SHORT TASK A
Rewrite the records from the line containing "Screen dimensions: 400x394" through the line containing "Screen dimensions: 376x436 (113, 412)", replacing "clipboard" with "the clipboard" and leaving everything else unchanged. Return only those lines.

EXCERPT
######
I cannot wait to hear what you all would do if in this position!

Happy Hump Day Friends.

xo SB

11 Comments

  1. My dear college friend brought his best friend’s husband to my event. Although he was married, he & MY best friend became a secret couple( not a one nighter). My friend J & I did not know what to do. I could not scold my friend as I , at a younger age, had stupidly become involved with a newly married man and she has stood strong with me against the tide of disapproval. It was awful, emotional and painful for all. It was especially bad for my best friend once they broke up. I mean at one point she dumped her now husband( who is fantastic) for this married guy so she must have loved the latter. I digress. I would say to say nothing. Now, had it been my best friend’s husband was cheating ,I think I would tell her. However, when you see people you know get involved in this situation don’t assume they don’t know what you know, that it’s wrong, sad and unfair to the other person in this triangle of love. They know, they are just masking it. Trying to live their own lives and work it out. We have to make mistakes to learn. Hopefully, they don’t leave permanent scars. Its very hard to grow up and live with the mistakes you made in your life…you just don’t know it at the time.

  2. I was in this situation, and I gave them time to work it out and I stayed the hell out of it. Even after the husband called me endlessly to try to get info out of me, I stayed firm and told him that it was not my story to tell. That he should ask his wife.

    Sadly, it all went to hell and we are no longer friends.

  3. Male here. I would stay out of it because I can’t think of anything I could say to anyone involved that would make things better for either party. I would also never tell anyone what I had seen, nor admit I knew to the betrayed party should they discover what is going on.

    There is simply too much I do not know about the relationship between the couple. Are they separated in all but location, staying in the same house because of the kids? Did they open their relationship? Have they always been poly-amorous or swingers but not out about it?

    Most affairs fade; perhaps the person stepping out on their marriage will step back in once the rough patch passes. Perhaps it’s just a mid-life fling. In the end, though, what it really is is none of my business; I’d act exactly like I would if I accidentally walked in on someone sitting on the toilet. Back out quickly and never speak of it again.
######
Source records

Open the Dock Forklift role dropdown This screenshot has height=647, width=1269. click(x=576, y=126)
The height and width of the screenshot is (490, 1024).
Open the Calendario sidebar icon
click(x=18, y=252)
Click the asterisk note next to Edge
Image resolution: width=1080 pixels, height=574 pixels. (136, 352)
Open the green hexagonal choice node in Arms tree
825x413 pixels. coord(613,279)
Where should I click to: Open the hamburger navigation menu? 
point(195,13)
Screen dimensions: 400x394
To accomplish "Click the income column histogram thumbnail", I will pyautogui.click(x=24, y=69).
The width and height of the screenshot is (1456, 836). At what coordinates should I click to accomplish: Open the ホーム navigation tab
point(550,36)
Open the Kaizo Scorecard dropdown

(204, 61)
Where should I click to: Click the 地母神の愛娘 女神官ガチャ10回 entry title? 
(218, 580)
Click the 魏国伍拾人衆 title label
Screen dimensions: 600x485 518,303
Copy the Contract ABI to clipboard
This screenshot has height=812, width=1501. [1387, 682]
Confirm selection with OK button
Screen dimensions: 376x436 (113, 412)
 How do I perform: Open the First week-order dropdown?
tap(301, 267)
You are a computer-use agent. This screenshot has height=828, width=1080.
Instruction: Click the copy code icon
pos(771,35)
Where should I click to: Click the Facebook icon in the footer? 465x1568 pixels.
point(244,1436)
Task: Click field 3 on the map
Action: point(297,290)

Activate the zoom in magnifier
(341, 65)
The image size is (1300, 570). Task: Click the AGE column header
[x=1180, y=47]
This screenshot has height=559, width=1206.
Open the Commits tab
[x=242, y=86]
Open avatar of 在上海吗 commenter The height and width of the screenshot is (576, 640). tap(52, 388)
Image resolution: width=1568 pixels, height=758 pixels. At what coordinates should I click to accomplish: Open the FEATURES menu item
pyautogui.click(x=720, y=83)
######
SHORT TASK B
List every question asked in the comment that begins "Male here."

CORRECT RESPONSE A
Screen dimensions: 400x394
To accomplish "Click the income column histogram thumbnail", I will pyautogui.click(x=24, y=69).
The width and height of the screenshot is (1456, 836). At what coordinates should I click to accomplish: Open the ホーム navigation tab
point(550,36)
Open the Kaizo Scorecard dropdown

(204, 61)
Where should I click to: Click the 地母神の愛娘 女神官ガチャ10回 entry title? 
(218, 580)
Click the 魏国伍拾人衆 title label
Screen dimensions: 600x485 518,303
Copy the Contract ABI to the clipboard
This screenshot has height=812, width=1501. [1387, 682]
Confirm selection with OK button
Screen dimensions: 376x436 (113, 412)

CORRECT RESPONSE B
- Are they separated in all but location, staying in the same house because of the kids?
- Did they open their relationship?
- Have they always been poly-amorous or swingers but not out about it?